## WORK TO BE COMPLETED
Give every line of the listing word for word, beginning at the first and including the line with "Aanmelden (940, 23)" as the last.
[[ DATA, beginning ]]
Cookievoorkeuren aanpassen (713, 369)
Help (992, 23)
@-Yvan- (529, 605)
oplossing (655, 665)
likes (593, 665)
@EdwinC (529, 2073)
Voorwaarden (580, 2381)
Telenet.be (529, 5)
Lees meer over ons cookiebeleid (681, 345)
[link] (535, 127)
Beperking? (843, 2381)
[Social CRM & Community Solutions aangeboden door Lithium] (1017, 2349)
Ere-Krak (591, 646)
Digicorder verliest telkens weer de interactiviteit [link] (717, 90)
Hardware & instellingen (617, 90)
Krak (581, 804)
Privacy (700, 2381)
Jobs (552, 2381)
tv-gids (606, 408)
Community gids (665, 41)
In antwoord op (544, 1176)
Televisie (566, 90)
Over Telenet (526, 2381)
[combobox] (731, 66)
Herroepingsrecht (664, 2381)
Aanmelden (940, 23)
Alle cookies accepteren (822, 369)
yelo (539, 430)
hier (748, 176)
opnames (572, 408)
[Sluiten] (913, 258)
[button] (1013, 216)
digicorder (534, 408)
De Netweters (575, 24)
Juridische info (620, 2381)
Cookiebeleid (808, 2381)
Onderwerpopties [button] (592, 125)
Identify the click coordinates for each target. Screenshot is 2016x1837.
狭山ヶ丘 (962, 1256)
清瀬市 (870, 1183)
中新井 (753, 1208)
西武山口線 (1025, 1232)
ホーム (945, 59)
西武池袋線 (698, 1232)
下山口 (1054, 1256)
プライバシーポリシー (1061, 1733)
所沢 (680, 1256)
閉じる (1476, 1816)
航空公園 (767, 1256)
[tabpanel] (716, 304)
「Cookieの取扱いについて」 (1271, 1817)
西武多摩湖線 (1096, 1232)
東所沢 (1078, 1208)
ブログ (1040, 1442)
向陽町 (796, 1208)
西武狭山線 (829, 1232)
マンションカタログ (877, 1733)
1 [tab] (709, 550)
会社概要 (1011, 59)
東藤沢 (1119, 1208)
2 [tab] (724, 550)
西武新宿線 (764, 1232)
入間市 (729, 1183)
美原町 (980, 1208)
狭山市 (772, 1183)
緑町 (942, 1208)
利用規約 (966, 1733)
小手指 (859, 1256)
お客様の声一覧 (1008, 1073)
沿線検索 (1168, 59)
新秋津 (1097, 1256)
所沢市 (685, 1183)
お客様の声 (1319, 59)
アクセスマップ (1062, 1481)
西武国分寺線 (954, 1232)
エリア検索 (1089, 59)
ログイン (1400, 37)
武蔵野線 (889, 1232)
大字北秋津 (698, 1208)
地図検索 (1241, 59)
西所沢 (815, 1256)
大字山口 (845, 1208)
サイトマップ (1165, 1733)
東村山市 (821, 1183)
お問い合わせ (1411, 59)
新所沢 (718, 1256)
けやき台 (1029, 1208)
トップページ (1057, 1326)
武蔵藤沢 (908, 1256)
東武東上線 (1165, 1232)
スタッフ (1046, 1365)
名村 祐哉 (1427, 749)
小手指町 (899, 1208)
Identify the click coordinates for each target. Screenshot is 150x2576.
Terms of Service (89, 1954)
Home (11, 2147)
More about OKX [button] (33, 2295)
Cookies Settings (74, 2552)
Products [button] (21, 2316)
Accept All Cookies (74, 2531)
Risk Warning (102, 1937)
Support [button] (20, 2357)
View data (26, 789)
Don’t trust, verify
[[ DATA, end ]]
## YOUR SOLUTION
Cookievoorkeuren aanpassen (713, 369)
Help (992, 23)
@-Yvan- (529, 605)
oplossing (655, 665)
likes (593, 665)
@EdwinC (529, 2073)
Voorwaarden (580, 2381)
Telenet.be (529, 5)
Lees meer over ons cookiebeleid (681, 345)
[link] (535, 127)
Beperking? (843, 2381)
[Social CRM & Community Solutions aangeboden door Lithium] (1017, 2349)
Ere-Krak (591, 646)
Digicorder verliest telkens weer de interactiviteit [link] (717, 90)
Hardware & instellingen (617, 90)
Krak (581, 804)
Privacy (700, 2381)
Jobs (552, 2381)
tv-gids (606, 408)
Community gids (665, 41)
In antwoord op (544, 1176)
Televisie (566, 90)
Over Telenet (526, 2381)
[combobox] (731, 66)
Herroepingsrecht (664, 2381)
Aanmelden (940, 23)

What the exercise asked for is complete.